§ Prompt
The expected output is exactly the lines below, starting at the line with "Image resolution: width=795" and ending at the line with "Viewport: 1013px width, 633px height.", both included; no other line belongs in it.

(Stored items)
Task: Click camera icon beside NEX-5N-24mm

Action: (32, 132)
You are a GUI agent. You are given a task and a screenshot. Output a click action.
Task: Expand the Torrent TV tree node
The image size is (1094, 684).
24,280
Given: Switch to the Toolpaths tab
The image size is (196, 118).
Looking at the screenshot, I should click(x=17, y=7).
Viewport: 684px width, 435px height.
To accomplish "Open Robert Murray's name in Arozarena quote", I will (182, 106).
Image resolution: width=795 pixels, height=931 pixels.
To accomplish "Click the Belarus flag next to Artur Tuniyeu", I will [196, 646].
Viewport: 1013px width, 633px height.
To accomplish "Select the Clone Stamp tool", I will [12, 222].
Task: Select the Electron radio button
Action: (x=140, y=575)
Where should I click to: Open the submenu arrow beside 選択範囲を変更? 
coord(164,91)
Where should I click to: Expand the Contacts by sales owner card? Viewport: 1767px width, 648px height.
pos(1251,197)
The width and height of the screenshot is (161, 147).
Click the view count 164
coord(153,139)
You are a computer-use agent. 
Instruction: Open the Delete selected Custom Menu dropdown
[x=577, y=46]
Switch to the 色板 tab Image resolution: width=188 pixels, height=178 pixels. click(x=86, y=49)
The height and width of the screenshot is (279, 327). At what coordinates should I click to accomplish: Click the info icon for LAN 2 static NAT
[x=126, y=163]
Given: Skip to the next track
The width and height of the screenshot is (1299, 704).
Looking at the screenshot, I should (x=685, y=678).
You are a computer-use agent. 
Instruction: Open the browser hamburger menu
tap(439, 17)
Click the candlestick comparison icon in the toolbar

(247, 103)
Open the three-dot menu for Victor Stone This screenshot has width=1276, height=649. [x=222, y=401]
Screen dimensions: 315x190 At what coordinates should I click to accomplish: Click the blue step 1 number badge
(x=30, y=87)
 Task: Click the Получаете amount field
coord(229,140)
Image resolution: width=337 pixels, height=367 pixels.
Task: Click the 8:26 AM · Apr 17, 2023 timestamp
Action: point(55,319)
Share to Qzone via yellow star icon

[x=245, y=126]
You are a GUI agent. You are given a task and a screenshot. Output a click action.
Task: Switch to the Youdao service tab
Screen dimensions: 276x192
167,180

§ Result of this task
Image resolution: width=795 pixels, height=931 pixels.
To accomplish "Click the Belarus flag next to Artur Tuniyeu", I will [196, 646].
Viewport: 1013px width, 633px height.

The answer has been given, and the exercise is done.